Одиночество в Москве выглядит так: выходишь на улицу (или на бульвар) - и попадаешь в Вавилон. Нет, все вокруг говорят вроде бы на одном языке. Хорошо — на трёх-четырёх, но это неважно, если будет надо — любой инородец на хорошем русском языке попросит у вас прикурить, причём с такими интонациями, что вы непременно дадите ему прикурить, даже если не курите. Особенно если не курите. А если вам будет надо — то вы заговорите на таком роскошном английском, что всякий интурист, не дослушав ваше бодрое «How do you do?», отдаст все свои сигареты, кредитки и обратные билеты и убежит прятаться за ближайшую достопримечательность. Словом, в Москве кто угодно поймёт кого угодно — если ему это выгодно. Вот только думают все на разных — даже не языках, а волнах. Найти людей, думающих с тобой на одной волне, в Москве очень сложно. Она большая, эта Москва, волны в ней разные ходят. Не всякий будет свою волну демонстрировать каждому встречному-поперечному, не всякий привяжет её к рюкзаку или к антенне автомобиля. Потому что слишком многие сели не на свою волну, ушли покурить — и не вернулись.
Идут навстречу друг другу люди, думающие на одной волне, и проходят мимо. Каждый под ручку со своим одиночеством. А могли бы отпустить одиночества в кино на последний сеанс, а сами засесть в круглосуточном кабаке или на дружеской квартире, и говорить, говорить, говорить. На одном языке, на одной волне, одними словами. Молча. Телепатически. Да как угодно, хоть перебрасываясь MMS-ками с одного пафосного телефона на другой.

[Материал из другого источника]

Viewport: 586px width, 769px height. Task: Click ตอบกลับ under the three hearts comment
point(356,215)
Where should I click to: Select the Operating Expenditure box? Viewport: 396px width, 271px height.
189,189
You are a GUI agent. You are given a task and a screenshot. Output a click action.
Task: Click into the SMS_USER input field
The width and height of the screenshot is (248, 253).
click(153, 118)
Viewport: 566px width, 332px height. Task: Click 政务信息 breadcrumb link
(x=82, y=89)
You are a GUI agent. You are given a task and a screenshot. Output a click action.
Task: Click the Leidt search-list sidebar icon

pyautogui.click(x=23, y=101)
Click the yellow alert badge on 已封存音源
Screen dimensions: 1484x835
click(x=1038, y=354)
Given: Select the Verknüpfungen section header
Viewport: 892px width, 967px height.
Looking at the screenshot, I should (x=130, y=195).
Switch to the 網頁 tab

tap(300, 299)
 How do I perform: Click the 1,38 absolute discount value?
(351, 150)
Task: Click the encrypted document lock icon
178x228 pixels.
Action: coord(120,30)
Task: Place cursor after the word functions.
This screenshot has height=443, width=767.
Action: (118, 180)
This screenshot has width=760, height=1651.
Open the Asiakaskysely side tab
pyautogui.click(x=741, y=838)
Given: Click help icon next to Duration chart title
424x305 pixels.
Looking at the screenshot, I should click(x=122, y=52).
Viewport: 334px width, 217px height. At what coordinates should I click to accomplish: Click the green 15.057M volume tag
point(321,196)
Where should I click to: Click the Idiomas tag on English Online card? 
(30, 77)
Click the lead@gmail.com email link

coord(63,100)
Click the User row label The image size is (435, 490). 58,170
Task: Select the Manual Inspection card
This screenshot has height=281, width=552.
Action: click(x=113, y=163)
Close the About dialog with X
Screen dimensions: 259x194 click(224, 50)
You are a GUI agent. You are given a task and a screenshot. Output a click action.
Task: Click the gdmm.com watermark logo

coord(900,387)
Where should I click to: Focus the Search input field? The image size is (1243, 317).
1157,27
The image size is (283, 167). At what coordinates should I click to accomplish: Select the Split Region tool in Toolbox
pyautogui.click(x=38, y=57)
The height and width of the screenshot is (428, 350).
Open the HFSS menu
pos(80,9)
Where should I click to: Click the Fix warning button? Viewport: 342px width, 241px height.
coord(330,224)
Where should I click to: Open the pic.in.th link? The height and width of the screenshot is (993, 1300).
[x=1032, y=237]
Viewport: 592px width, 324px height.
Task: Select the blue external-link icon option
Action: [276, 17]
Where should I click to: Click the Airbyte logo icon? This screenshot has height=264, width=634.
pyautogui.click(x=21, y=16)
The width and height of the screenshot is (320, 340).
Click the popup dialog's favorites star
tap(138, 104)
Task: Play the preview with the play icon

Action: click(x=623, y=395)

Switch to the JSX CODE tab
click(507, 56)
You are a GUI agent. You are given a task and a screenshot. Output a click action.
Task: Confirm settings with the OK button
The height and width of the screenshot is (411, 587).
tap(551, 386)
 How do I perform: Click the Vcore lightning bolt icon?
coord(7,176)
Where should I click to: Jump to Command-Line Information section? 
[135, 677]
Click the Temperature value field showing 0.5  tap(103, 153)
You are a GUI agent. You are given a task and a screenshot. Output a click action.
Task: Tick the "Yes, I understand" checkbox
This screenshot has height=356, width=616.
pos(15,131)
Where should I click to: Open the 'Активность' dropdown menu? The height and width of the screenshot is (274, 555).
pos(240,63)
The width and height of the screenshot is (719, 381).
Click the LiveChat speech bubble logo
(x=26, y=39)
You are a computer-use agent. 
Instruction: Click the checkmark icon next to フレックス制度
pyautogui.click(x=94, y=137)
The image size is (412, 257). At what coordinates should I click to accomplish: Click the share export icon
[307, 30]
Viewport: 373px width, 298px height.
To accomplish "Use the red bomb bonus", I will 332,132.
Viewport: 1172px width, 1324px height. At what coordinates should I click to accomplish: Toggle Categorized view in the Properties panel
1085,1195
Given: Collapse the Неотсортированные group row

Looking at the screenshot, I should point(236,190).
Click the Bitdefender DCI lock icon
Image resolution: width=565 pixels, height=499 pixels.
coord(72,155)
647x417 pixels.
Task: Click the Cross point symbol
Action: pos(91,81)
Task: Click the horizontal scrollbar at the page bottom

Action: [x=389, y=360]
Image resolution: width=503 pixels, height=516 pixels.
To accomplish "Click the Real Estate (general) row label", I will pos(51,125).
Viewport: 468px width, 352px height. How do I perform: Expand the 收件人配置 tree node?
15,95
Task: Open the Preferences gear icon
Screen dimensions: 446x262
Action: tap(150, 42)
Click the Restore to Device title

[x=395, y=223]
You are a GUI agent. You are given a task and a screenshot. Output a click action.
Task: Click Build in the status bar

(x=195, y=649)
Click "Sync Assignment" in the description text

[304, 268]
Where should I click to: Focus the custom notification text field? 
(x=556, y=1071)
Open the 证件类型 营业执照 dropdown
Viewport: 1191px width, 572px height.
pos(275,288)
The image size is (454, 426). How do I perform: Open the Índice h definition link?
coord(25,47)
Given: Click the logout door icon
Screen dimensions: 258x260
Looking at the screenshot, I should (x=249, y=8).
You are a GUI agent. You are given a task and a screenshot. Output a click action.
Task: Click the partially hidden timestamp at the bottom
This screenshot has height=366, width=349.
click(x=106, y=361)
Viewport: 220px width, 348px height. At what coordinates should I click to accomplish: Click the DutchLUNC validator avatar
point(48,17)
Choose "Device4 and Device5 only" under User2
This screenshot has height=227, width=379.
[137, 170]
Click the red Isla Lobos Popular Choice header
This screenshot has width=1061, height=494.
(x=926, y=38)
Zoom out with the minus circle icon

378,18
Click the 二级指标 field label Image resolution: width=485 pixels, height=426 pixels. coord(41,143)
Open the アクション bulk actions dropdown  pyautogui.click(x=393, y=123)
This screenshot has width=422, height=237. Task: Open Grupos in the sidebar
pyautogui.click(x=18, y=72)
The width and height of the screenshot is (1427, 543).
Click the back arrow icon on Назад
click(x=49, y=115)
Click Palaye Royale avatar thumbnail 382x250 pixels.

Одиночество в Питере совсем другое. Питерец сидит один дома и лелеет свою неприкаянность. «Сегодня я так одинок, как никогда, и завтра тоже буду одинок, не отвлекайте меня». Это слегка игра на публику, это избалованность гурмана: все вокруг такие свои, что непонятно, как кто-то где-то может быть чужой? А раз все свои, то они, свои, всегда будут свои и всегда останутся рядом. Зачем сегодня с ними встречаться? Можно и завтра. Ну, короче, потом. А то лень куда-то идти вечером, по темноте, по сырости-то. Завтра же на работу (или в универ). И вообще, на улице ветер северный. А во дворе соседка баба Зоя выгуливает племенного ротвейлера. А дворник сказал: ещё раз увижу, что ты окурками мусоришь — лопатой огрею, а вон он, дворник, в засаде засел, отсюда хорошо видно, и лопата рядом.